• _STATED EXERCISE_
Please copy the records from the line with "Open the Sweets" up to and including the line with "Click the FY2026Q1", keeping each line whole, and multiply every coordinate in the answers by 2.45, rounding to whole numbers with halves going up. Leave all other numbers unchanged and give only those lines.
____________
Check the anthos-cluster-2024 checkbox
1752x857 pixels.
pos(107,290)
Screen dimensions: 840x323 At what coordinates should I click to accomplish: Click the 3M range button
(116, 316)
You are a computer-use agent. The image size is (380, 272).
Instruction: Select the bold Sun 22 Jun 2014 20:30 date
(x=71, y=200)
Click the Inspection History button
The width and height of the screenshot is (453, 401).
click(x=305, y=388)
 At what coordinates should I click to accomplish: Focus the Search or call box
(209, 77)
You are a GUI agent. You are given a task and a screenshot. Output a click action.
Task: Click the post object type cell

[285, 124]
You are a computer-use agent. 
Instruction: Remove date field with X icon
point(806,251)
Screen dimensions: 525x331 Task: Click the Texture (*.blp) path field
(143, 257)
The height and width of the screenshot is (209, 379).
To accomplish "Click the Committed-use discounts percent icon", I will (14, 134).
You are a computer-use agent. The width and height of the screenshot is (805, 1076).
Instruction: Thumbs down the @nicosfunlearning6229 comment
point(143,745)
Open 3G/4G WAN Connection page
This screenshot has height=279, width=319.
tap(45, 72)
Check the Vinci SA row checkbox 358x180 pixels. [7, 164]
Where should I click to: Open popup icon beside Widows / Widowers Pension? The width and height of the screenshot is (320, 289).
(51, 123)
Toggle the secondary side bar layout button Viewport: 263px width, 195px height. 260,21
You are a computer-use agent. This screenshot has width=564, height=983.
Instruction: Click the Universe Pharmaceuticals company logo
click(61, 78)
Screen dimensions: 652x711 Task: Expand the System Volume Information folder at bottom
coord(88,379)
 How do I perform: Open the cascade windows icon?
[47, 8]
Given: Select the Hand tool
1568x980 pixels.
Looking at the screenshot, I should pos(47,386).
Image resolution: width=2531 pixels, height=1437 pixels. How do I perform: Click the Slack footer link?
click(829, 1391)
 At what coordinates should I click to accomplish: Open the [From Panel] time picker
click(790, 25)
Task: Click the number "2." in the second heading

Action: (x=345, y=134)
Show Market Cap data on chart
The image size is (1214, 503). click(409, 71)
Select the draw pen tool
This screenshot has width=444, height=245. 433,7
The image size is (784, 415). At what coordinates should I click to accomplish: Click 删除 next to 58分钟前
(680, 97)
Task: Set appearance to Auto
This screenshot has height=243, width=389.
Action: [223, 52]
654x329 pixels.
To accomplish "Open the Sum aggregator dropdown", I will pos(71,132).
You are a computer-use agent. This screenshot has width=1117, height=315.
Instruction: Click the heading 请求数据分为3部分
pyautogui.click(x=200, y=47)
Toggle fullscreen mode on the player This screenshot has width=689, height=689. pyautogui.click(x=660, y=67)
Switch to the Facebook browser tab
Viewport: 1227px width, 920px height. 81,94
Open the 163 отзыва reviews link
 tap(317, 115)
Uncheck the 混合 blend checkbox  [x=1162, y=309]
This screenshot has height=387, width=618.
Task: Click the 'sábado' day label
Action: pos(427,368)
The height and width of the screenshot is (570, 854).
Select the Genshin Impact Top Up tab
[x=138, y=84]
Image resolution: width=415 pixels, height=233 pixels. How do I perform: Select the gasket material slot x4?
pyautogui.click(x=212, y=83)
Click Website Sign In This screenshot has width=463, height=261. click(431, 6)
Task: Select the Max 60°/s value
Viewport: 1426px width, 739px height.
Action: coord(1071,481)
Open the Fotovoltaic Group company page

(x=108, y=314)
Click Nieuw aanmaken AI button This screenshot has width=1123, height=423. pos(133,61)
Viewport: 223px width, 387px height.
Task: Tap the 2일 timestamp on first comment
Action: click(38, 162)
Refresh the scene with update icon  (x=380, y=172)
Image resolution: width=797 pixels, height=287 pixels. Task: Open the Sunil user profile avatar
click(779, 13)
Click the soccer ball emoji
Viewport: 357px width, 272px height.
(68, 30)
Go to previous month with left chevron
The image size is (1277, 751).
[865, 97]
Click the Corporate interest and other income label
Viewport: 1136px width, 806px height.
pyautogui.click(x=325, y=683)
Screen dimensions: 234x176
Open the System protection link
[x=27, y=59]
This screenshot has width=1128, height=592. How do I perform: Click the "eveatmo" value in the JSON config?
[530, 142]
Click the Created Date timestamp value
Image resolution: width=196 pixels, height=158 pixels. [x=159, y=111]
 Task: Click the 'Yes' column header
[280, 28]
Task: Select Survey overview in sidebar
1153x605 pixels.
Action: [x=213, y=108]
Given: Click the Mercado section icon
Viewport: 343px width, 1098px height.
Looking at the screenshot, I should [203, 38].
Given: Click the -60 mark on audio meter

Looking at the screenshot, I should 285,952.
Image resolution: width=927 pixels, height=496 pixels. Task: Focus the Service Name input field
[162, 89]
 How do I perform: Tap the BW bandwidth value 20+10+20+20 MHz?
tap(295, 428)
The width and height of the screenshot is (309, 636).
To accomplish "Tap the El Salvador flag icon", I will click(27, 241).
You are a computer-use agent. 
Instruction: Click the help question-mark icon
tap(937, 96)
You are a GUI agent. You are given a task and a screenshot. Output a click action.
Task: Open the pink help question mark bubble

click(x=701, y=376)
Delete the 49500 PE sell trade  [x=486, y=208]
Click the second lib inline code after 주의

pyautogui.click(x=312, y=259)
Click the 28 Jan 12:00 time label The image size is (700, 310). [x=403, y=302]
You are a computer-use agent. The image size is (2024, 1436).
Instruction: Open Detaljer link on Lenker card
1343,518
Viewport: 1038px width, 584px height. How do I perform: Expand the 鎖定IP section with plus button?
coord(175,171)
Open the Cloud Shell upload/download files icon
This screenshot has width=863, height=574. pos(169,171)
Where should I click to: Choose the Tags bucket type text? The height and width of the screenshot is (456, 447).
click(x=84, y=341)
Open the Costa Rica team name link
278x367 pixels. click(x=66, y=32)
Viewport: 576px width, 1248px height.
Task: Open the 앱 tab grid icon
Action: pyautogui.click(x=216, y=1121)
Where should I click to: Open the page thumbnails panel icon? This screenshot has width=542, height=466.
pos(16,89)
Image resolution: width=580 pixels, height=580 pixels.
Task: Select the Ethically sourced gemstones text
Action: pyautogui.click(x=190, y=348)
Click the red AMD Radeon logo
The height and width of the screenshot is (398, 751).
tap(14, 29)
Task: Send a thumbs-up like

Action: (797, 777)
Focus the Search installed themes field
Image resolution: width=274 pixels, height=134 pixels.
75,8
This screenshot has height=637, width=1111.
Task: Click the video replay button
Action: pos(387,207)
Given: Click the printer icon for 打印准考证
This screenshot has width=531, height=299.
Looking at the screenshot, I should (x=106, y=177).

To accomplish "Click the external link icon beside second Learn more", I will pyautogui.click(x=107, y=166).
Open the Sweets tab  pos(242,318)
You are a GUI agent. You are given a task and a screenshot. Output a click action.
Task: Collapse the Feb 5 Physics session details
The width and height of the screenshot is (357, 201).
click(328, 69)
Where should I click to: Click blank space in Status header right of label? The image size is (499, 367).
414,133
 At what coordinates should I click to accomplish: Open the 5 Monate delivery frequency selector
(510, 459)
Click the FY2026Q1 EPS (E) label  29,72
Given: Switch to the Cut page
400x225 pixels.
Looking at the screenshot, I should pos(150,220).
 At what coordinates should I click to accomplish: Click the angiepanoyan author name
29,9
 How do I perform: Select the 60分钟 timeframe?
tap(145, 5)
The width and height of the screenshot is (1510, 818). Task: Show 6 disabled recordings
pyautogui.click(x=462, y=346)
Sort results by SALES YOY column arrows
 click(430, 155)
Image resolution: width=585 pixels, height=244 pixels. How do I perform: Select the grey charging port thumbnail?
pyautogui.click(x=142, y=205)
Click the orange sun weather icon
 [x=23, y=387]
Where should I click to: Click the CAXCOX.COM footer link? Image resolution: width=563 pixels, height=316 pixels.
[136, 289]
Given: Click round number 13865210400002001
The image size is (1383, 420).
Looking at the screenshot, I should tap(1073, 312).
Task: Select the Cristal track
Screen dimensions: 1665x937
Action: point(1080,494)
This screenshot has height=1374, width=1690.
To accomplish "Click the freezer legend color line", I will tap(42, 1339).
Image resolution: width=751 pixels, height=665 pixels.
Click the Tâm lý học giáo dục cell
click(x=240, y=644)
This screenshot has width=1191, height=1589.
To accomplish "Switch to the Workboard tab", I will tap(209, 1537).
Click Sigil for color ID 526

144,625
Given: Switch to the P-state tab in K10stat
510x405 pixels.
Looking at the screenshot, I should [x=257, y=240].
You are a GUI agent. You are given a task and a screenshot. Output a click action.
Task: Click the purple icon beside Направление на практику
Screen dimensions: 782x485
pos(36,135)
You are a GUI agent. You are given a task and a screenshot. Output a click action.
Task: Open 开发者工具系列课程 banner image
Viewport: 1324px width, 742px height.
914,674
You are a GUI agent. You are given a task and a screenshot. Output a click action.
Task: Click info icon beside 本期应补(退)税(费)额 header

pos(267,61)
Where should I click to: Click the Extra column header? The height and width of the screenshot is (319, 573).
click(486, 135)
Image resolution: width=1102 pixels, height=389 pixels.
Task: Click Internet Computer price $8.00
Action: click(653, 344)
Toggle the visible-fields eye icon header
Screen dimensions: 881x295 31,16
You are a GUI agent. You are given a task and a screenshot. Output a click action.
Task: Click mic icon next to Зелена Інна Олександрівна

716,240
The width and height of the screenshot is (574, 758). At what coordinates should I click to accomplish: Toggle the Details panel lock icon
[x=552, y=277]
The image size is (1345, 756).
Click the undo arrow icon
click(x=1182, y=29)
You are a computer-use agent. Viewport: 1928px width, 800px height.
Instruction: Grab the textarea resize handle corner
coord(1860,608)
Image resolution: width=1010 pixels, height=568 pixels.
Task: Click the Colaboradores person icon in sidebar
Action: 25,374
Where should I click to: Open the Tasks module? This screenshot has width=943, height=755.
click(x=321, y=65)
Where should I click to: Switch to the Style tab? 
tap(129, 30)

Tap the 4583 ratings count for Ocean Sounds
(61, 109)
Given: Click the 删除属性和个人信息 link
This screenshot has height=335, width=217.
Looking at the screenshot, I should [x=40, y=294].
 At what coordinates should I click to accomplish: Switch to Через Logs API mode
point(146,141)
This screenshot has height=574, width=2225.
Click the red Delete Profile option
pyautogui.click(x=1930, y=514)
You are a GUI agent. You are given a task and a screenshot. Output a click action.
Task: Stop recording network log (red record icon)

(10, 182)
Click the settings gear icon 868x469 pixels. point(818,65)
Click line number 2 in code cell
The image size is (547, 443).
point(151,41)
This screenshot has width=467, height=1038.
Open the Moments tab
____________
• _RESULT OF THIS EXERCISE_
Open the Sweets tab  pos(593,779)
You are a GUI agent. You are given a task and a screenshot. Output a click action.
Task: Collapse the Feb 5 Physics session details
The width and height of the screenshot is (357, 201).
click(804, 169)
Where should I click to: Click blank space in Status header right of label? The image size is (499, 367).
1014,326
 At what coordinates should I click to accomplish: Open the 5 Monate delivery frequency selector
(1250, 1125)
Click the FY2026Q1 EPS (E) label  71,176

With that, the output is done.